Despite being on the winning side in 2014, Labour was given a bloody nose at the general election the following year. In the years since, everything has been viewed through the constitutional prism. Now, nearly a decade on from the referendum, there are signs the constitutional question is no longer dominating Scottish politics in the way it once did. While support for independence remains high – 48 per cent of voters said they would vote Yes in the recent Survation poll and 53 per cent in the Ipsos survey – the route to a referendum looks blocked. After Nicola Sturgeon failed in her attempt to secure a vote through the Supreme Court, the SNP wisely dropped its Plan B, namely that the general election would be a de facto referendum on leaving the UK. No less confused, the current message appears to be an acceptance that Labour will win the election but that a vote for the SNP will make “Scotland’s voice heard” in Westminster. 

The SNP has suffered a series of setbacks since Nicola Sturgeon's resignation | Alamy

Mitchell says the constitutional question no longer has the “primacy” it once had. “We are seeing some supporters of independence willing to vote Labour,” he says. “They now see that the Scottish and UK Governments were playing politics during the pandemic and continue to do so in its aftermath. A section of independence supporters want change and having given the SNP a chance to deliver change – whether constitutional or delivering on promises – they are now looking elsewhere.

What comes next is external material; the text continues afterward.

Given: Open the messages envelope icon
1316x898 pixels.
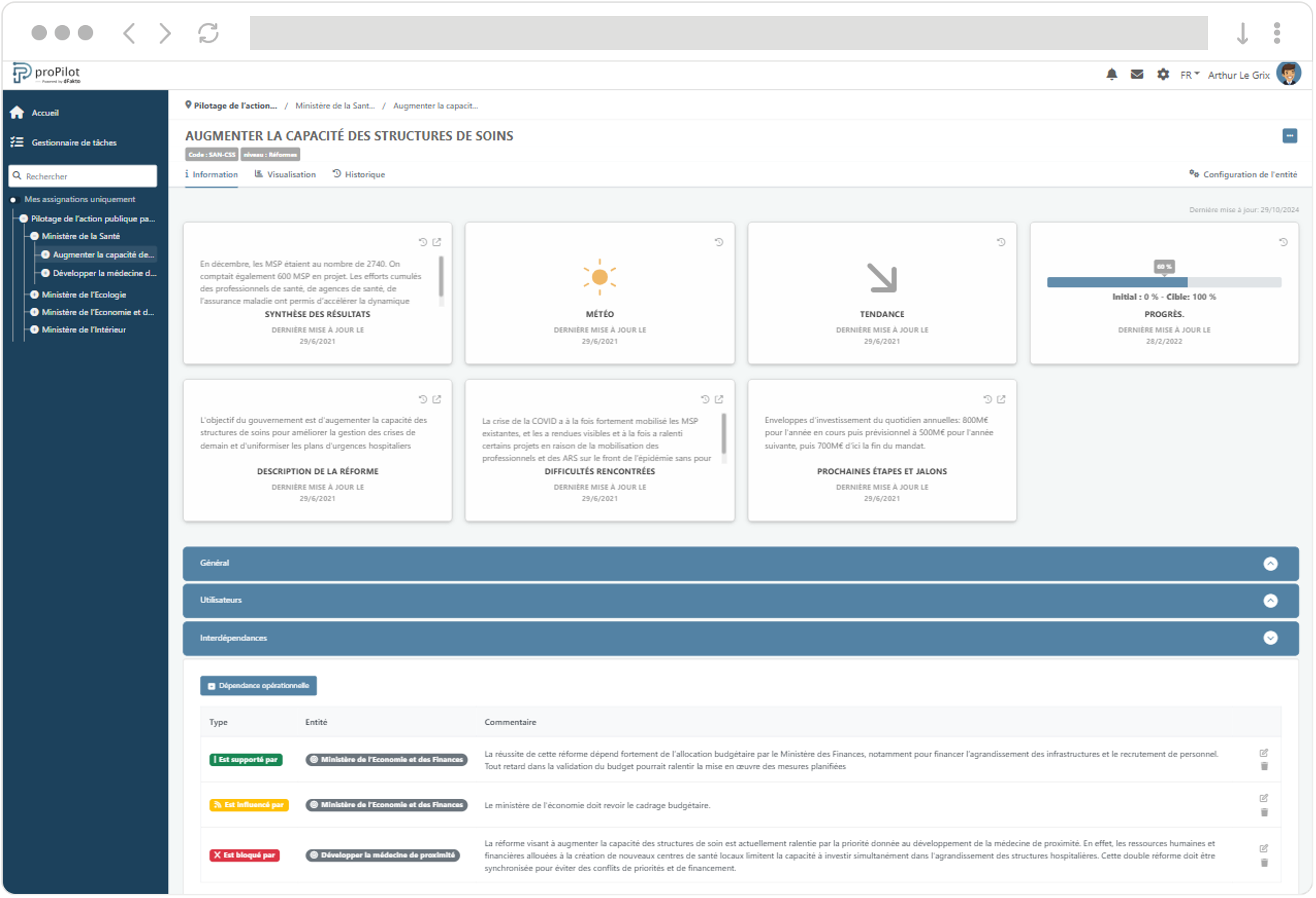Looking at the screenshot, I should (1137, 74).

“While the SNP leadership produces yet another white paper and claims it wants an independence referendum, it still has not come close to having a convincing and credible response to many of the issues raised in 2014. Brexit highlights differences between Scotland and the whole of the UK but it also undermines the case for independence relative to the situation pertaining in 2014. So it is not just the SNP’s lamentable record in office but the wider context that has acted against the SNP.”

Indeed, as the constitutional question has faded from view, more of a spotlight is being shone on the SNP’s record in government, with concerns over the state of the education system and NHS waiting lists. Recent controversies including the deletion of WhatsApp messages and now ex-health secretary Michael Matheson’s £11,000 iPad data roaming bill haven’t helped. With Sturgeon no longer in charge, the party seems less capable of fending off attacks when it comes to its 17 years in power. 

“Whereas back in 2021 and a long time beforehand evaluations of the Scottish Government’s record didn’t seem to be associated with the willingness of people to vote for the SNP again, now it looks as if it might be,” says Curtice. “People who are concerned about the state of the health service who voted for the SNP in 2019 are now somewhat less likely to say they will do so again. 

“There are doubts about the SNP as a political institution and its record in government – a less popular leader and a more divided party. Put those things together and there’s a broad sense this is not the party that people voted for in 2019 or 2021.”

If the SNP has had its annus horribilis then for Scottish Labour, things can only get better. After growing complacent during the years it was dominating Scottish politics, the party now looks to have learned its lessons. It remains to be seen how many voters are willing to forgive and forget.